(Zeilen mit Zeigedaten)
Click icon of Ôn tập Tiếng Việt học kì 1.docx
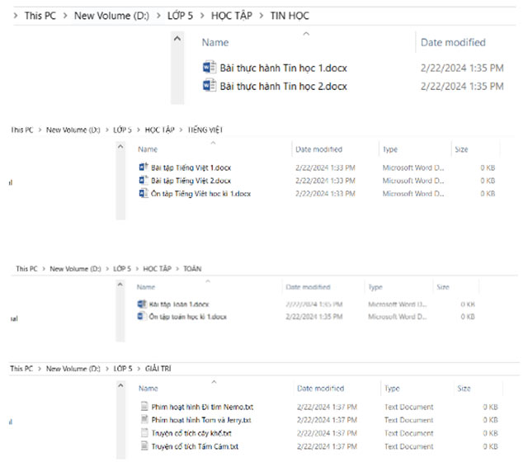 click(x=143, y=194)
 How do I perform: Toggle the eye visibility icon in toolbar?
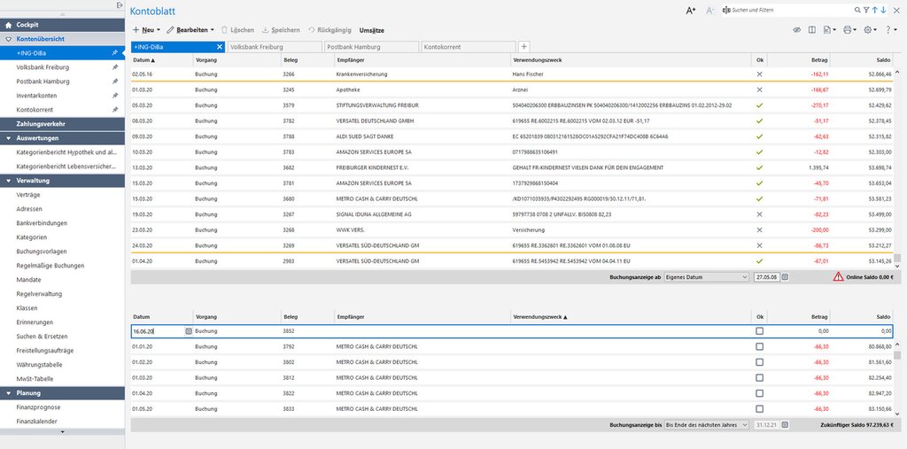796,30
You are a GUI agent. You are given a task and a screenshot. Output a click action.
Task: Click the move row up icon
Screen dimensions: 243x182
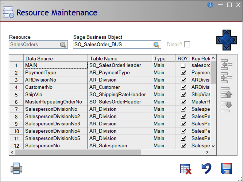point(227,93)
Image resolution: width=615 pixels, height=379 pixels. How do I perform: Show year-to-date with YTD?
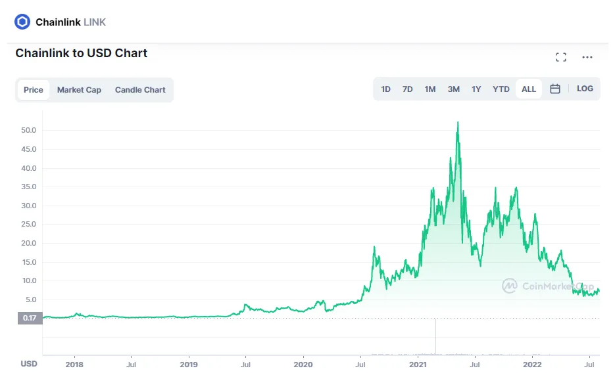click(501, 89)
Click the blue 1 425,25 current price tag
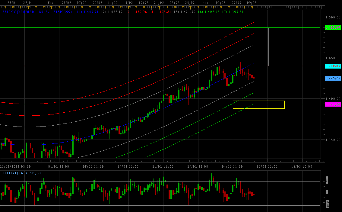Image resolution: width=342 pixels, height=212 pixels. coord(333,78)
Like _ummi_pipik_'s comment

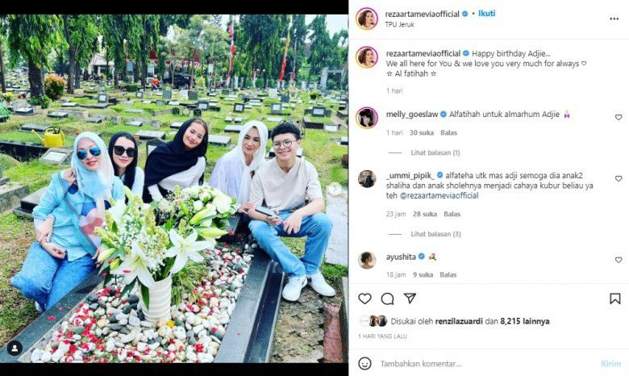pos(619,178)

...

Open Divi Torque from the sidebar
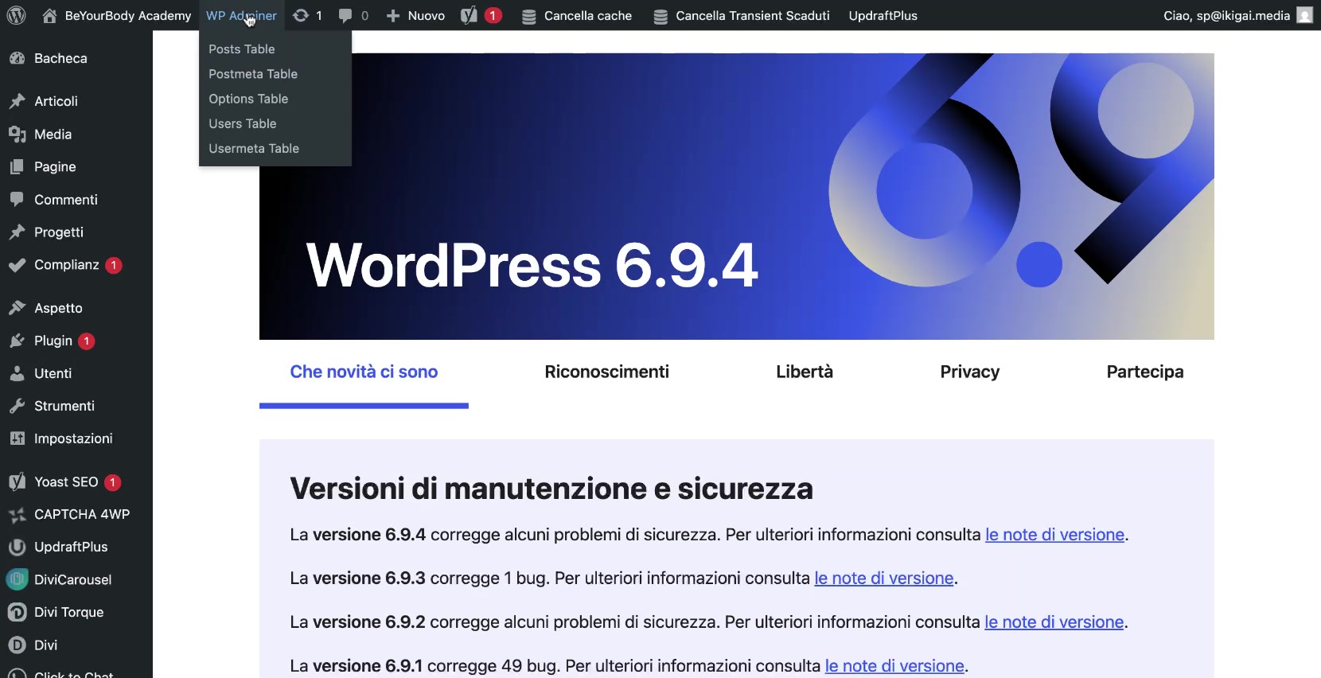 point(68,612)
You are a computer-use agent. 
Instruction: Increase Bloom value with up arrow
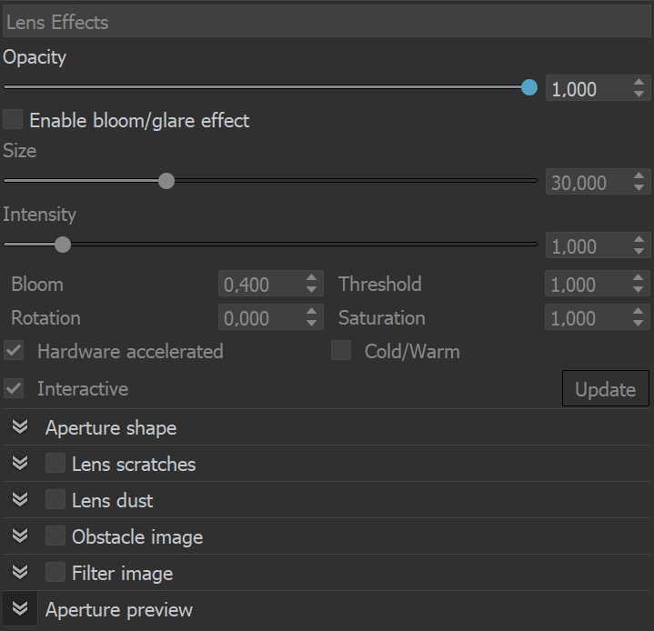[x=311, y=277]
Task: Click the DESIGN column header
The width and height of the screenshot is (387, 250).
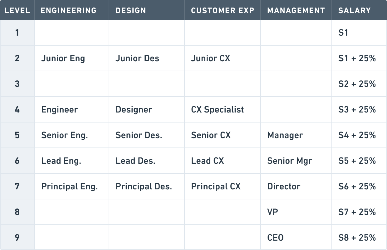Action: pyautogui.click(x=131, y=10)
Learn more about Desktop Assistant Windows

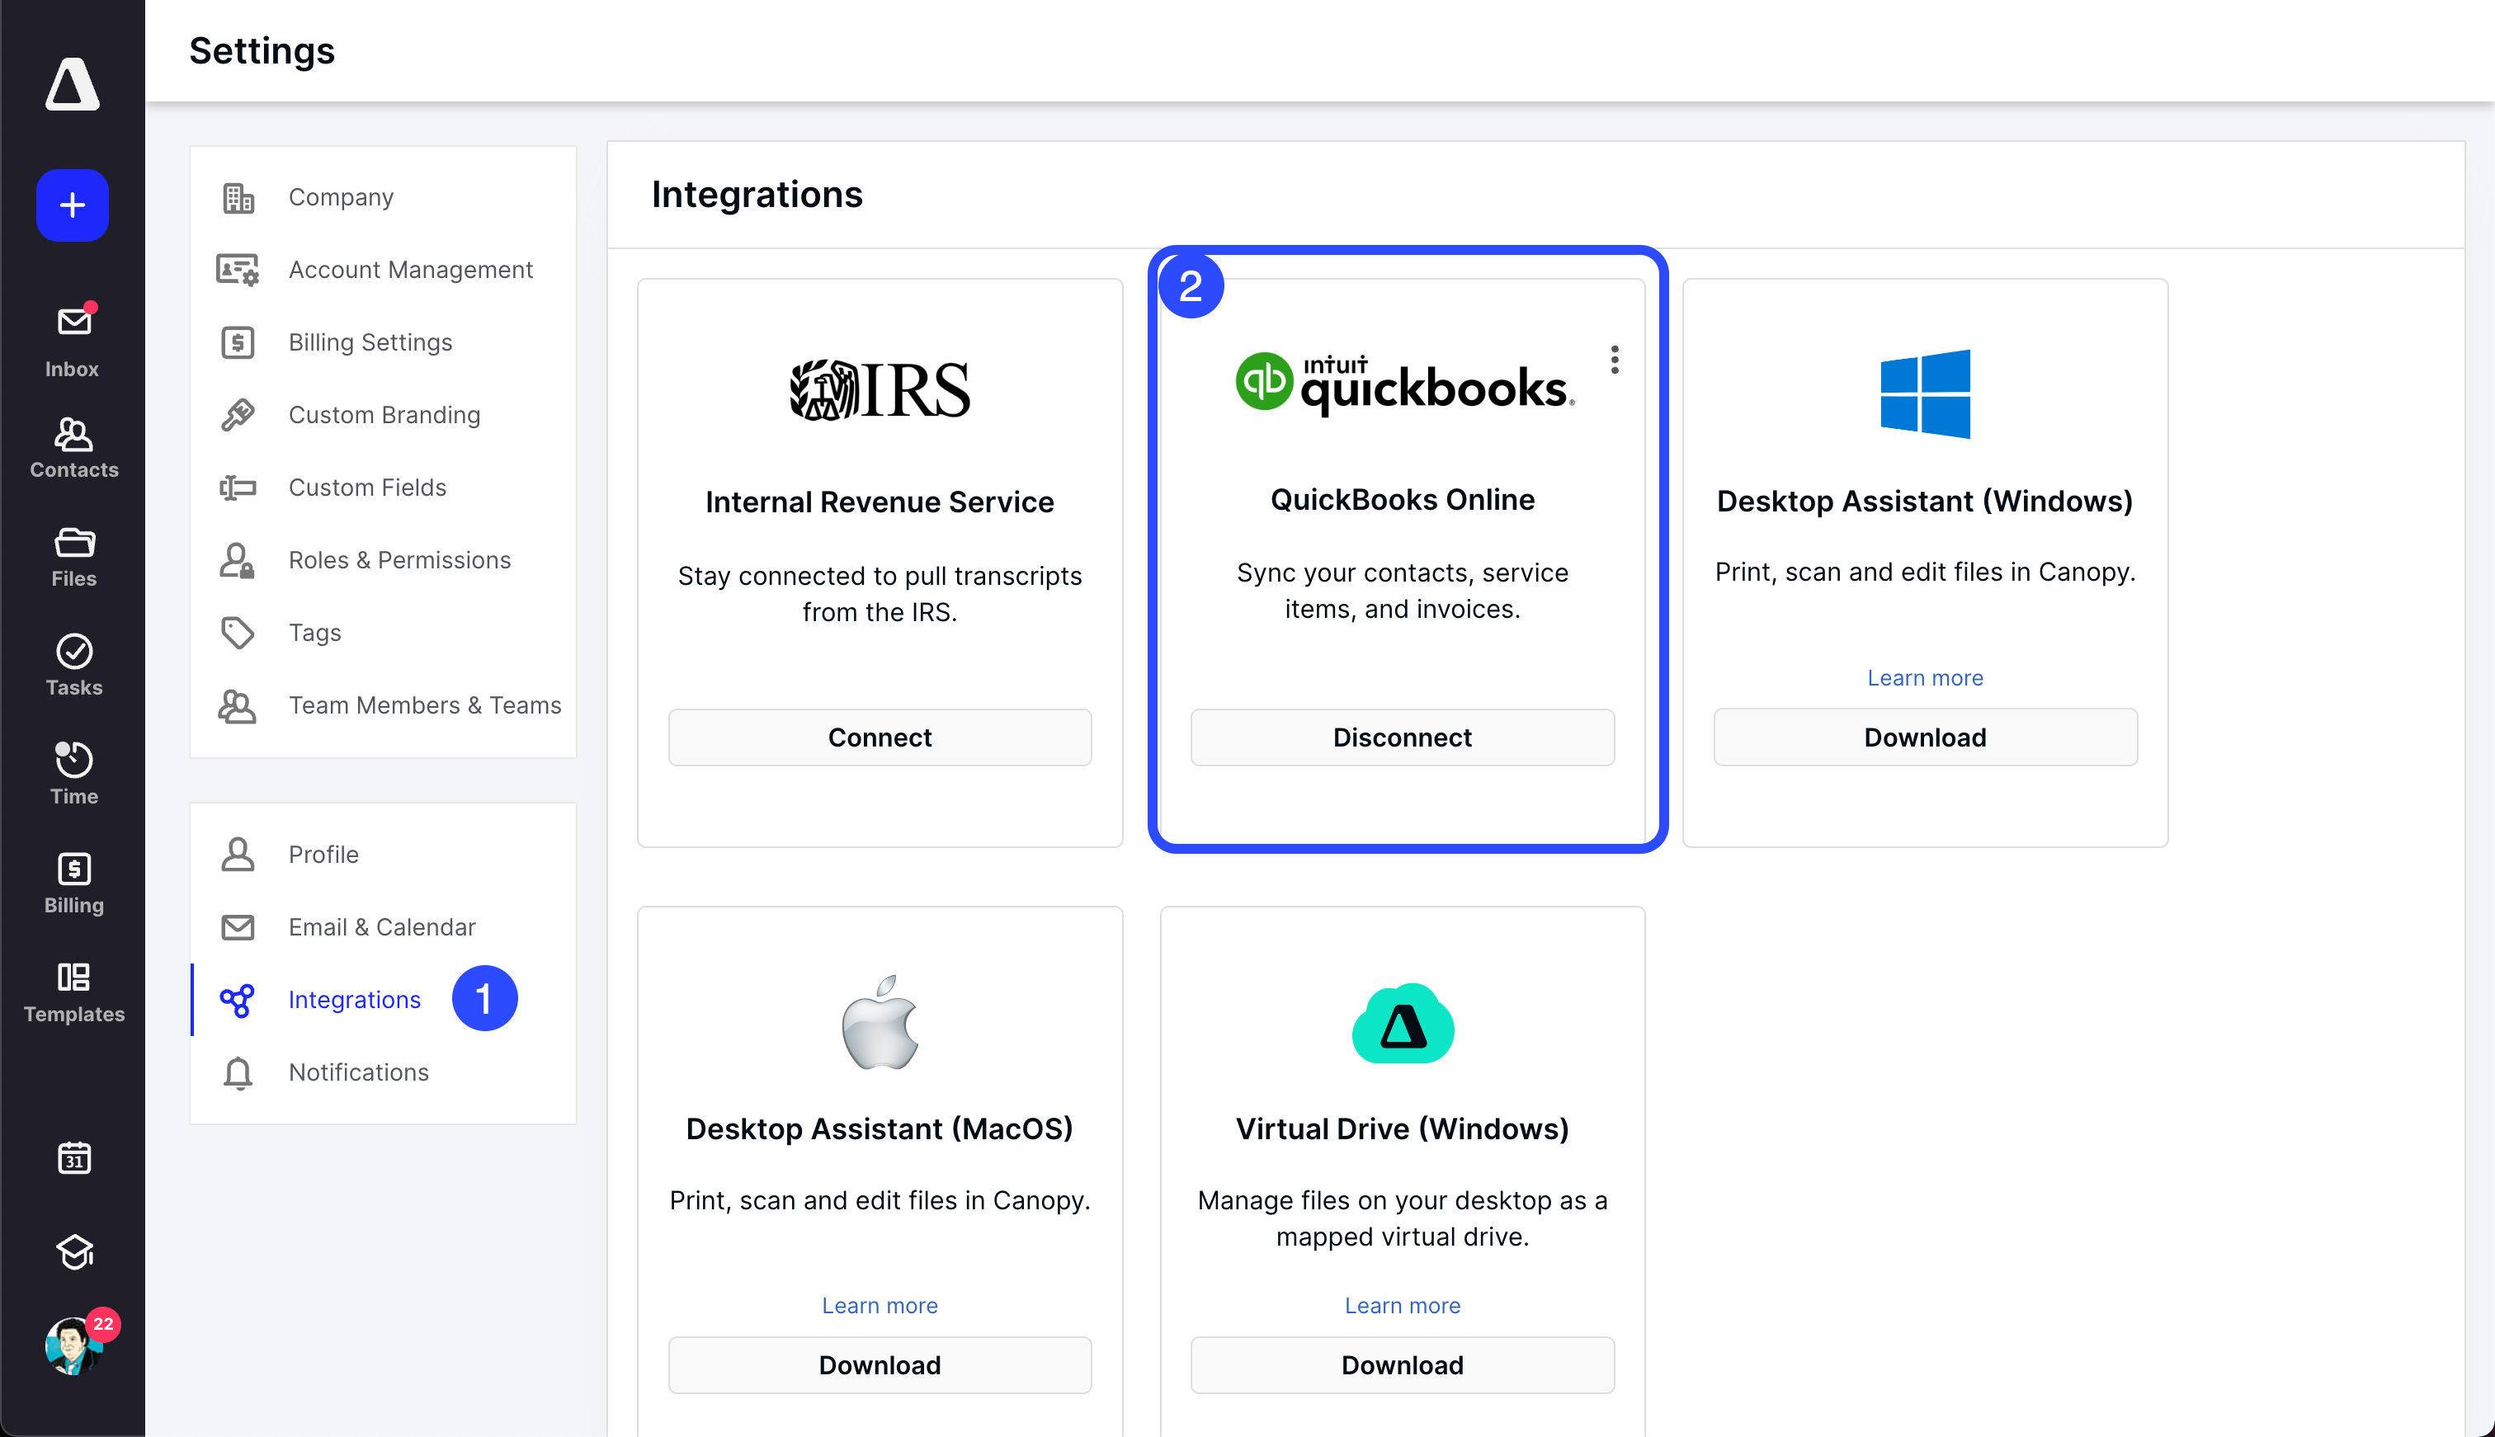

| AUFGABENSTELLUNG |
Gib den Abschnitt von der Zeile mit „You are a computer-use agent.“ bis einschließlich der Zeile mit „Learn more about Desktop Assistant Windows“ wortgetreu wieder. Lass die Bilder in deiner Antwort weg.

| ANTWORT |
You are a computer-use agent. 
Instruction: Increase Bloom value with up arrow
[x=311, y=277]
Task: Click the DESIGN column header
The width and height of the screenshot is (387, 250).
Action: pyautogui.click(x=131, y=10)
Learn more about Desktop Assistant Windows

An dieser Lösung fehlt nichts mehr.